Pour l'Allemagne, "il appartient à la Grèce" d'agir pour rester dans la zone euro

Berlin estime, lundi, que les conditions d'une reprise des négociations "ne sont pas encore réunies".

Angela Merkel et Alexis Tsipras quittent une conférence de presse, le 23 mars 2015, à Berlin (Allemagne).
Angela Merkel et Alexis Tsipras quittent une conférence de presse, le 23 mars 2015, à Berlin (Allemagne). (JOHN MACDOUGALL / AFP)

Au lendemain du référendum, la balle est dans le camp d'Athènes. Le gouvernement allemand a estimé, lundi 6 juillet, qu'il appartenait désormais "à la Grèce et à son gouvernement" d'agir pour rester dans l'euro. "A la lumière de la décision des citoyens grecs, les conditions pour entamer des négociations sur un nouveau programme d'aide ne sont pas encore réunies", a fait savoir un porte-parole d'Angela Merkel.
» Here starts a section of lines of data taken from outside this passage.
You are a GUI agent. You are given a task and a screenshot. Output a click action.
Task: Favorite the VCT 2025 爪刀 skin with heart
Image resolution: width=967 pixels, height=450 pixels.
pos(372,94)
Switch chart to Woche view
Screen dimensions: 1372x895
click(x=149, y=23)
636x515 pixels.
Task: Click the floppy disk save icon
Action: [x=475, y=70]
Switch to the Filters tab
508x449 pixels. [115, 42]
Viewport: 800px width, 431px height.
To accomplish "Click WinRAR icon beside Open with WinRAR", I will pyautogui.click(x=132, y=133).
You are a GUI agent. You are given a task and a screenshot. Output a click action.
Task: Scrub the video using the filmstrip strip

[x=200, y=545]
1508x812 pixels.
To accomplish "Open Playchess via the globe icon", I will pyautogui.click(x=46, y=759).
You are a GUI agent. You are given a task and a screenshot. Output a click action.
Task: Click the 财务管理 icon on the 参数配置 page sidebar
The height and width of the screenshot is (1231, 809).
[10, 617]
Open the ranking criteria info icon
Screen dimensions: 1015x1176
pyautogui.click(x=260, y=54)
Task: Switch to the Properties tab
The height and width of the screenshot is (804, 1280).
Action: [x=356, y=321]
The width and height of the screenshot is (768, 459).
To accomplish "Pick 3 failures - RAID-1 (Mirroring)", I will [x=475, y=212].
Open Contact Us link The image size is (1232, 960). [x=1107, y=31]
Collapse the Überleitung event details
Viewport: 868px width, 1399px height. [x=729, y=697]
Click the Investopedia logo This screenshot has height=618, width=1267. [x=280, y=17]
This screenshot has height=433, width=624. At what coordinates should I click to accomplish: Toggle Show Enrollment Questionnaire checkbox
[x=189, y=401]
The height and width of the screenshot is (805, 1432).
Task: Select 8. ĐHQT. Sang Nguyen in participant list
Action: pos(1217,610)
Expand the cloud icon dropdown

Le vote de dimanche "est un rejet du principe qui a guidé les aides aux pays [européens en difficulté], le principe selon lequel la solidarité et les efforts sont indissociables", a noté Berlin. Or, "le gouvernement allemand reste fidèle à ce principe" qui, selon lui, a permis de gros progrès dans d'autres pays de la zone euro.

"Pas de raison" de restructurer la dette

Berlin porte ainsi un coup sévère aux espoirs de trouver rapidement une solution dans de nouvelles négociations avec ses partenaires européens pour renflouer la Grèce, au bord de l'asphyxie financière. 

L'Allemagne, où l'opinion publique est de moins en moins solidaire avec la Grèce, n'est notamment aucunement disposée à discuter d'une restructuration de la colossale dette grecque, une requête pressante d'Athènes. Un porte-parole du ministère des Finances a jugé qu'il n'y avait "pas de raison" pour discuter d'une restructuration de la dette grecque.